:: A tarefa ::
No trecho do texto, qual percentual da folha de salários corresponde ao benefício fiscal das operadoras de planos de saúde?

___ Trecho do texto

As Operadoras de Planos de Saúde estão desobrigadas de recolherem contribuições destinadas ao Sesc, Senac e Sebrae, totalizando um benefício fiscal de 3,1% da folha de salários, equivalente ao valor cobrado mensalmente pelos três tributos, além de ter a possibilidade de compensar o indevidamente recolhido nos últimos 10 anos.

As operadoras são prestadoras de serviços e como tal, é uma atividade relacionada às determinações e necessidades do cliente, já a atividade comercial e industrial está vinculada a uma obrigação de oferecer um produto industrializado, produzido em massa, em série, sem considerar as especificações, determinações e necessidades dos clientes, apuradas de forma individualizada, com posterior atividade mercantil representada na forma de comercialização de bem móvel.

______
___ Material de origem

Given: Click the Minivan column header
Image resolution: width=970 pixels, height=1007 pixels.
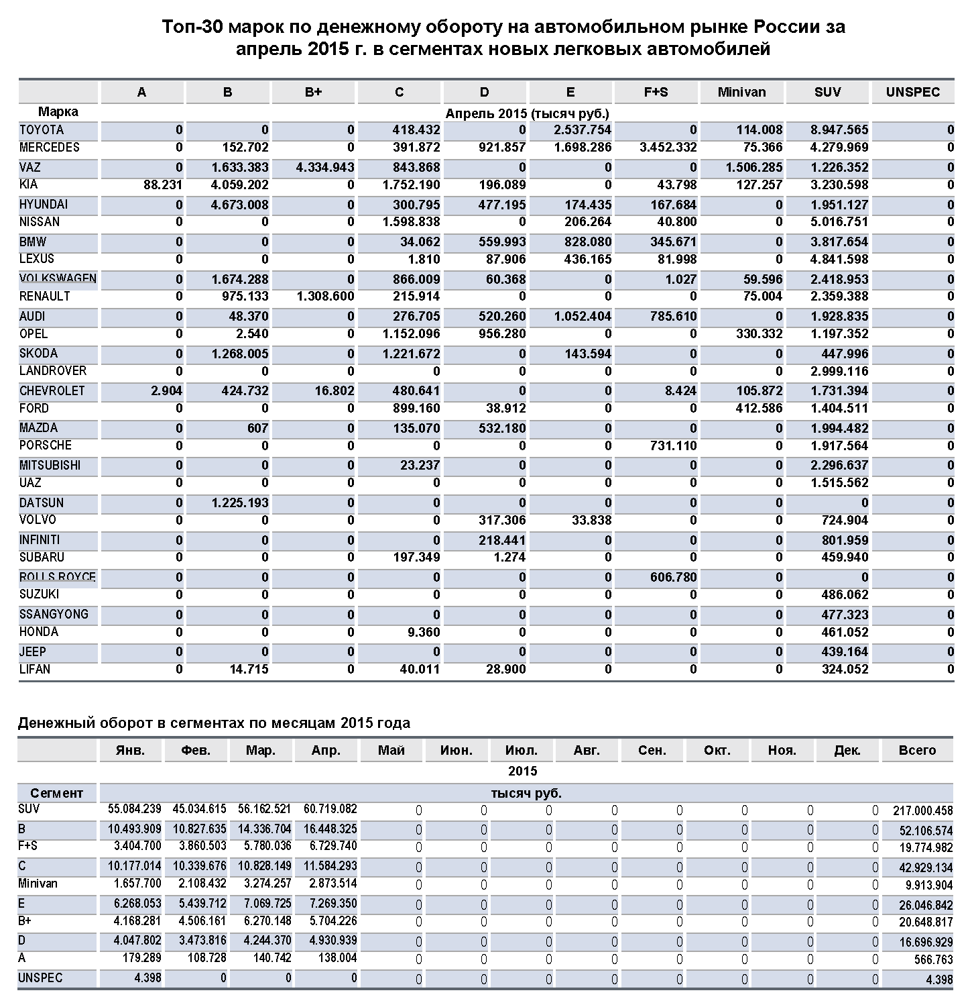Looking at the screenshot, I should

______

:: Resposta ::
3,1% da folha de salários.